Monga (Taiwan, 2010)


In celebration of the Centennial of the Republic of China, the Walter Reade Theater hosts a rare panorama of the ever-surprising Taiwanese Cinema – from the intimate looks at daily life in the early 1960s, to the breathtaking new wave of filmmakers that arose in the 1980s (such as Hou Hsiao-Hsien and Edward Yang), and on to the fresh turning point marked by recent Taiwanese hits.

It all began with a chicken leg. The start of a close brotherhood, a makeshift family for a young man who never had one and the subsequent bloody downfall all stem from an arrogant punk, Dog Boy (Han-Tien Chen), taking the wrong kid”s lunch.

Getting his start in the entertainment business by starring in a series of critically acclaimed films directed by Hou Hsiao-hsien, Doze Niu eventually made a complete break from acting, started his own production company, Red Bean Production Co, and fully committed himself to directing. His debut, What on Earth Have I Done Wrong?! (Qing Fei De Yi Zhi Sheng Cun Zhi Dao, 2007), garnered the actor-director a lot of critical acclaim, winning a Golden Horse award for best film as well as a FIPRESCI Prize. For his sophomore film, Niu mines his own life and the tropes of a universally loved genre, the gangster picture, to create an enjoyable 141 minute film.

Titled after one of the oldest districts in Taipei, Monga (2010) is set in the mid-1980s and has as its central core the theme of brotherhood and loyalty. Mosquito (Mark Chao) finding no other way to survive high school ends up joining the “Gang of Princes”, a motley crew of street urchins who are more of a tight-knit boys club than a gang. They engage in the occasional street rumble but because the gang”s mullet-haired leader, Dragon Lee (Rhydian Vaughan), is the son of Geta (Ma Zu-Long), one of Taipei”s most respected underworld kingpins, trouble tends to vanish into the ether. Mostly, these bored young men spend their days drinking, riding their motorcycles around town, and spending the few bits of cash they have on girls or in the local brothel.

Of course, just as in every coming-of-age gangster picture these five friends will eventually turn against one another. Be it for reasons of money, power, or the age-old standby, familial vendetta, ultimately good friends will reveal themselves to be like coiled vipers ready to strike at the first signs of weakness and bitter enemies will turn out to be surprising allies. Unlike American gangster pictures which usually hinge on a rise-and-fall narrative, e.g. Martin Scorsese”s Goodfellas¬†(1990), or Japanese yakuza eiga which have at the center of the drama the conflict between giri and ninjo, e.g. Kinji Fukasaku”s Jingi Naki Tatakai (Battles Without Honor and Humanity, 1973-1974) series, Doze”s film is predominantly concerned with the illusory nature of loyalty and brotherhood. The gang”s formation was born primarily out of a need to survive and the bonds between each member are strengthened or weakened depending on who stands at the top of the totem pole.
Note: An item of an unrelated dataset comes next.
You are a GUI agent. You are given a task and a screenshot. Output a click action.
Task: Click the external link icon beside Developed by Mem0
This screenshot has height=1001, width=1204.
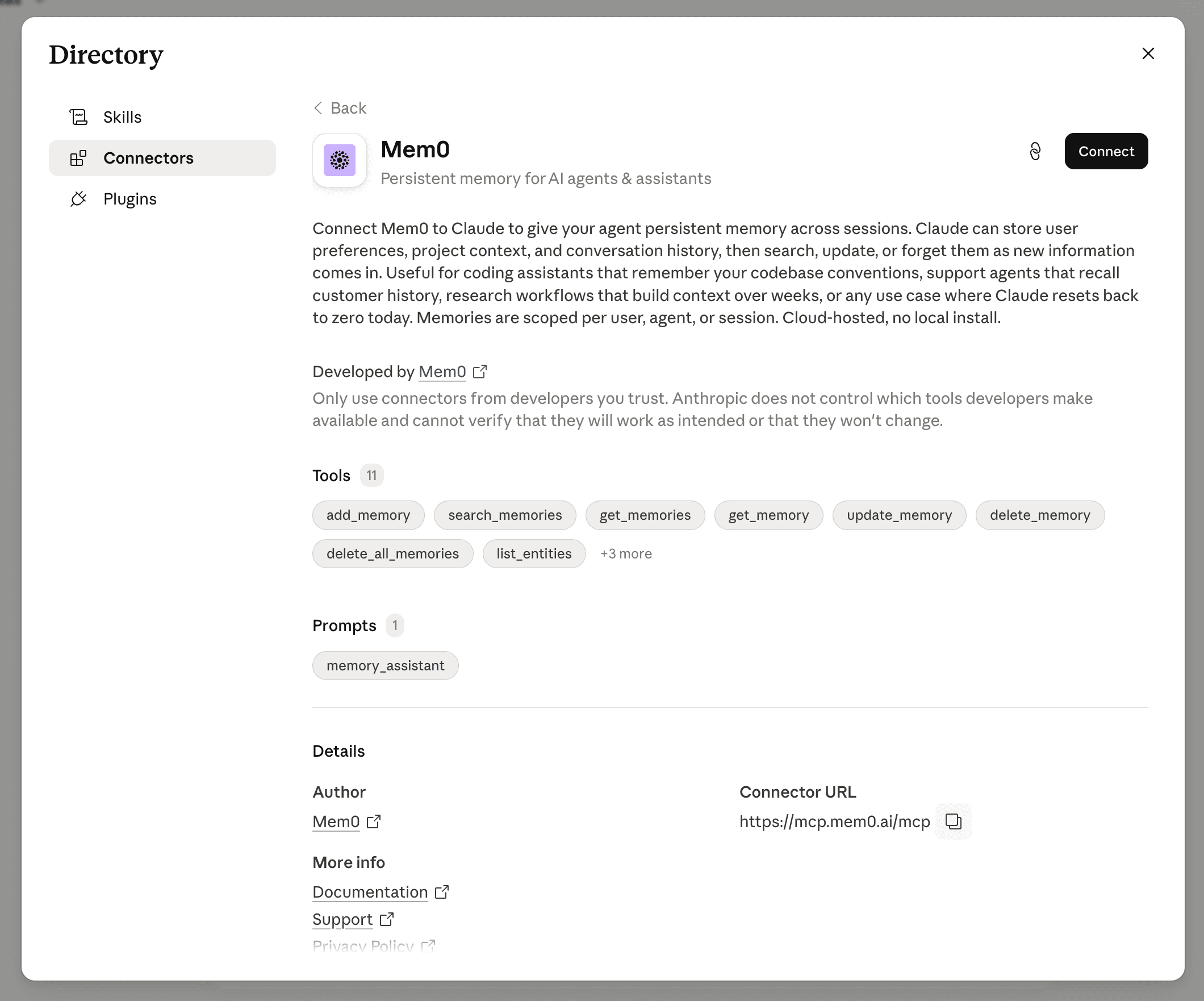pyautogui.click(x=480, y=372)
Monk (Ethan Ruan), the clear alpha male in the group, gladly takes a beating online casino to protect his brothers from further reprisals, but his blind loyalty quickly evaporates upon discovering that his own father, a rising figure in online casino the criminal underworld during his time, was forced to capitulate to gang politics, relinquish control over to Monk”s current boss, Geta, and had one of his arms chopped off by him as punishment. When the choice is presented to these eager young men, brotherhood or power, the latter is of far greater importance to one”s survival than the former.
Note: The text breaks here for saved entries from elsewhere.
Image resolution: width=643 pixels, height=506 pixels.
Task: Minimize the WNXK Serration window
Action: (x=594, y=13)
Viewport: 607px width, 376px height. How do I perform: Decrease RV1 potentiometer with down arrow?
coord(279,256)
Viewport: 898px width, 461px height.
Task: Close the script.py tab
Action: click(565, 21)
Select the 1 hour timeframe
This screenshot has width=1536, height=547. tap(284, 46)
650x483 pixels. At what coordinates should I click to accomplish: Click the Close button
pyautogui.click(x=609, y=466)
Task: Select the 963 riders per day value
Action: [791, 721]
However, Doze doesn”t just mine the gangster film to entertain his audience; there is squeezed into Monga an extended training sequence which is clearly lifted from any number of 70s-era wuxia. The boys train in traditional martial arts, including a mastery in several forms of of weaponry, and to round it all up, Geta shows up towards the end of the training montage to espouse his philosophy on the purity of fighting with one”s fists and the dishonor in even thinking about picking up a gun.

Although a few minutes too long, Doze Niu”s Monga is an entertaining masculine drama. It has all the requisite ingredients for a successful gangster picture and even throws in a romantic subplot and bits of family drama into the mix. It treads familiar narrative grounds, but the film isn”t merely a parade of pretty faces parroting lines from a script. Ma Zu-Long and Doze Niu himself, playing the mysterious Grey Wolf, should be specifically commended since both men could convey through just a stare a lifetime”s worth of regret and sorrow. Watching the film I was reminded of Edward G. Robinson”s gangster roles whenever Geta ambled onto the screen and Grey Wolf was, in my opinion, channeling Paul Muni whenever he languorously took a drag of his cigarette or the handful of scenes in which he talked. The classic age of the gangster film may be over, but Monga proves that its influence has crossed the boundaries of time and culture.